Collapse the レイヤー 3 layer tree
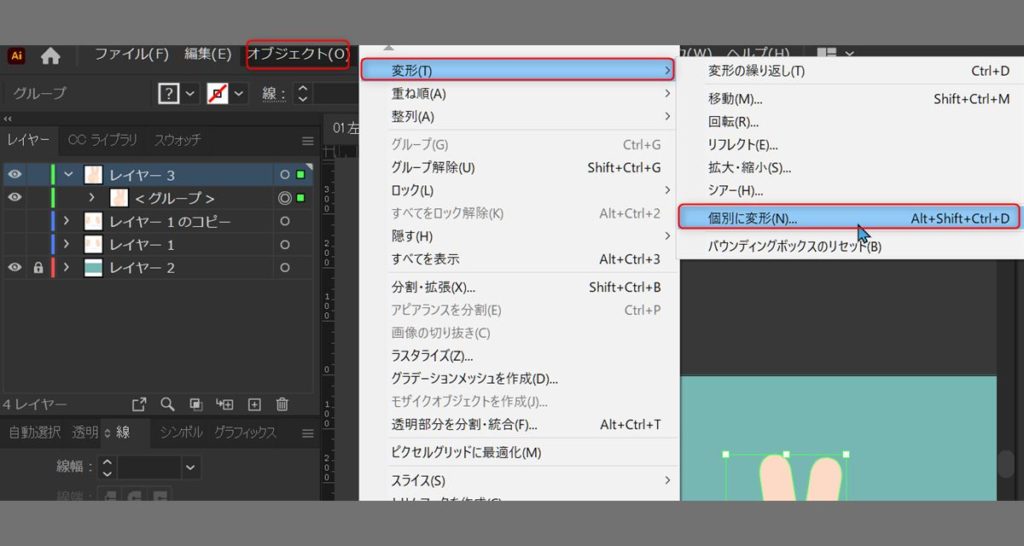Viewport: 1024px width, 546px height. (69, 175)
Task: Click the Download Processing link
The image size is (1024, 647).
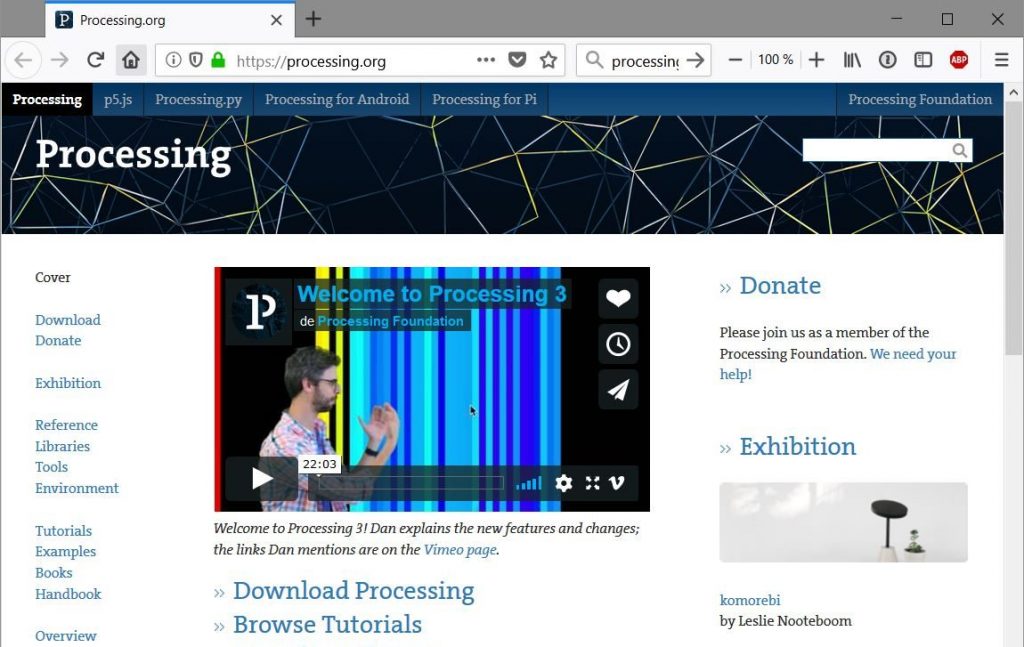Action: click(x=353, y=591)
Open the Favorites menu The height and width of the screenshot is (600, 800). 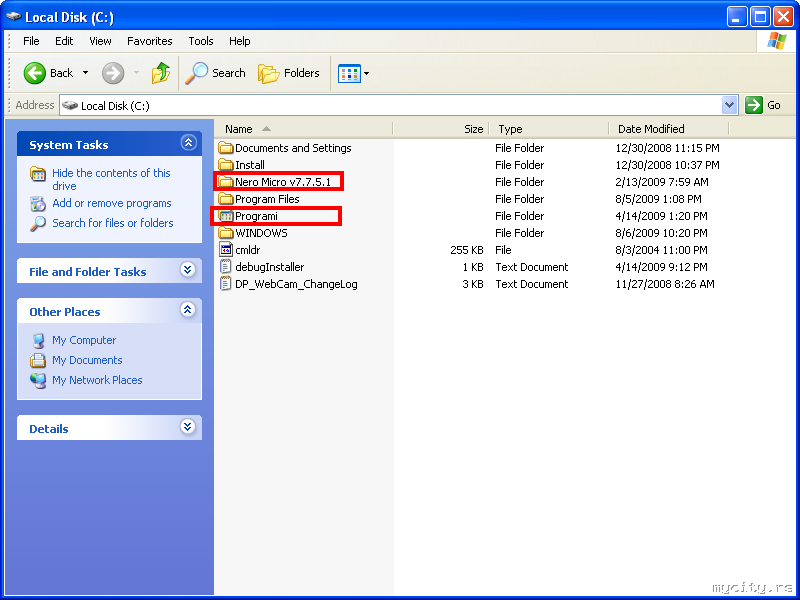coord(149,41)
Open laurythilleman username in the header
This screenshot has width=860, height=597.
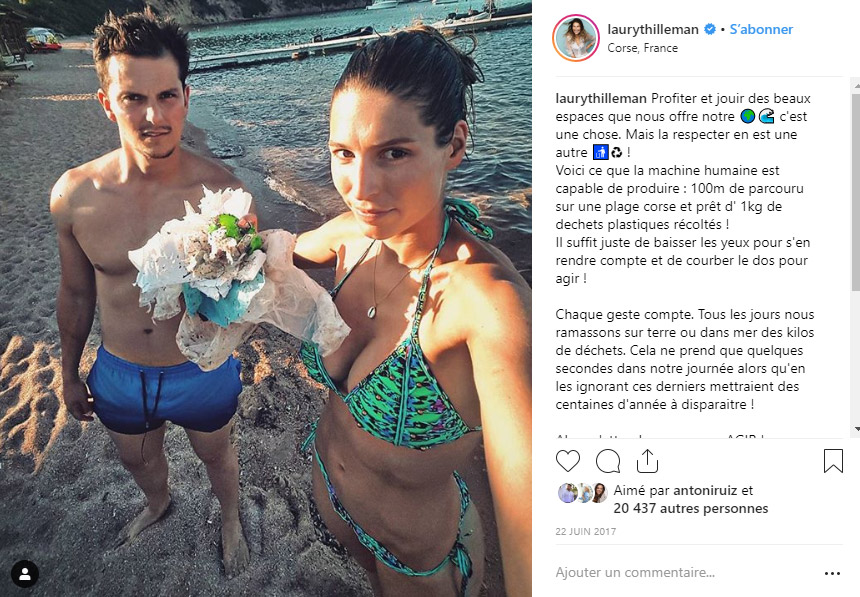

....

▸ **Your objective**
If pictures appear, drop them, and retype exactly the lines from the "Open laurythilleman username in the header" line through the last line of the data above.

▸ **Task solution**
Open laurythilleman username in the header
This screenshot has width=860, height=597.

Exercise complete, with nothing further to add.